The size of open-source communities and its impact upon activity, licensing, and hosting

Common (mis?)conception states that development practices, standards, and cultures vary broadly depending on the size of an open-source community. In general, we expect that many solo projects may lack the same level of QA and rigor as those with multiple developers due to constraints on time, varying experience levels, etc., and they may not even be intended for consumption by others. As communities grow slightly larger, projects that successfully recruited multiple contributors would likely tend to be higher-quality, on average, than those that failed to do so. In the largest open-source projects with tens or hundreds of contributors, we generally expect a fairly high level of quality, attention to detail, documentation, and so on.

Here, I’m going to dig into data from Ohloh, which tracks a vast set of open-source software projects, to investigate some of the effects related to community size. I’ll look at a number of potentially connected variables centered around development activity, licensing choices, and hosting providers (GitHub, etc.).

As always, the caveats:

This is only useful for active projects with active communities, because it contains only projects with commits during a 1-year period and members of the community must opt in to subscribe the project to Ohloh. This equates to 50,000+ projects, so it’s still a good-sized set.
It is subject to any imperfections in Ohloh’s measurements, which is particularly relevant for license detection where it simply looks for strings in source files. It will miss any indirect references to licenses by name or URL. It also seems to miss some more obvious ones, which will set a lower bound on license discovery (but it should be independent of community size).
In most cases, I’m ignoring the largest ~100 projects on Ohloh, which have ~150 or more committers per year, so these conclusions may not be generalizable to them. These tend to include well-known names like GNOME, Chrome, KDE, the Linux kernel, Mozilla, etc. There simply aren’t enough samples of things at similar size to aggregate data for general, non-project-specific conclusions.

To make these posts more easily readable, I’m going to try something new. All the methodology is now in the figure captions, so skip captions if you just want to read the what and ignore the how.

The size distribution of open-source communities

Before looking at the impact of size, I first wanted to gain an understanding of how big free/open-source software (FOSS) communities were, and how many project communities there were at each size.
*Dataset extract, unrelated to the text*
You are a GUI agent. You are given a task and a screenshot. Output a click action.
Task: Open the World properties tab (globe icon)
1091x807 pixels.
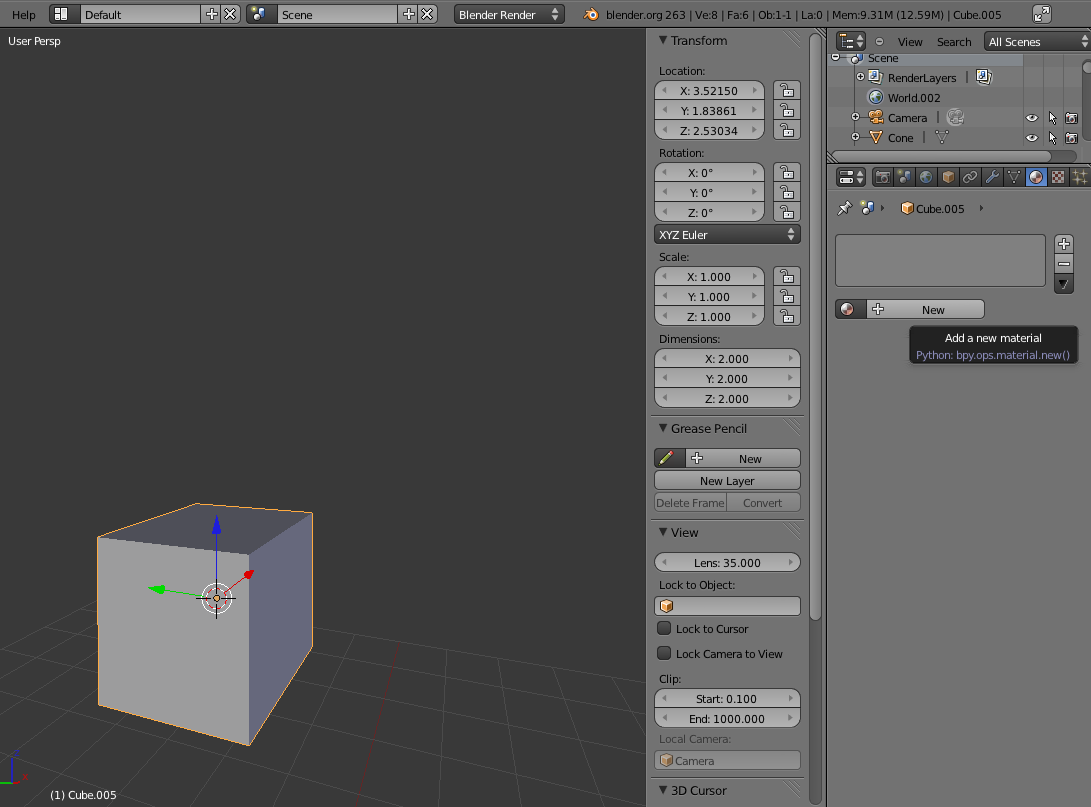pyautogui.click(x=926, y=177)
Plotting the community size against the number of FOSS projects at each size produced the plot shown below:

committer_histogram — Ohloh data for projects active in the past year as of July 2012. Monthly data from the 30 days immediately prior to the Ohloh dump. The LOWESS fit shows a locally smoothed line in the noisier regions, using 1/8 of observations for smoothing each point. Not shown are the 92 projects with >150 committers per year.

Global features

What I find interesting about the shape of the above graph is two things: the helpfully linear behavior on this type of plot, and the gap between monthly and annual contributors. When this type of plot appears linear, it indicates behavior supporting a set of statistical distributions including the power law (the famous 80-20 principle stating that 80% of the effect comes from 20% of the causes). In the below section on specific effects, I’ll show some numbers indicating the kind of behavior we see as a result of this.

One interesting question I wanted to answer here was the relationship between monthly committers and “expected” monthly committers based on the year-long figures — we can get this by dividing annual committers by 12. However, appearances can be deceiving. This graph actually can’t tell us anything about that because there’s zero connection between projects with 80 annual contributors and 80 monthly contributors. Instead, what we can do to get at this information is directly correlate monthly and annual contributors at the level of individual projects, which I’ll show later.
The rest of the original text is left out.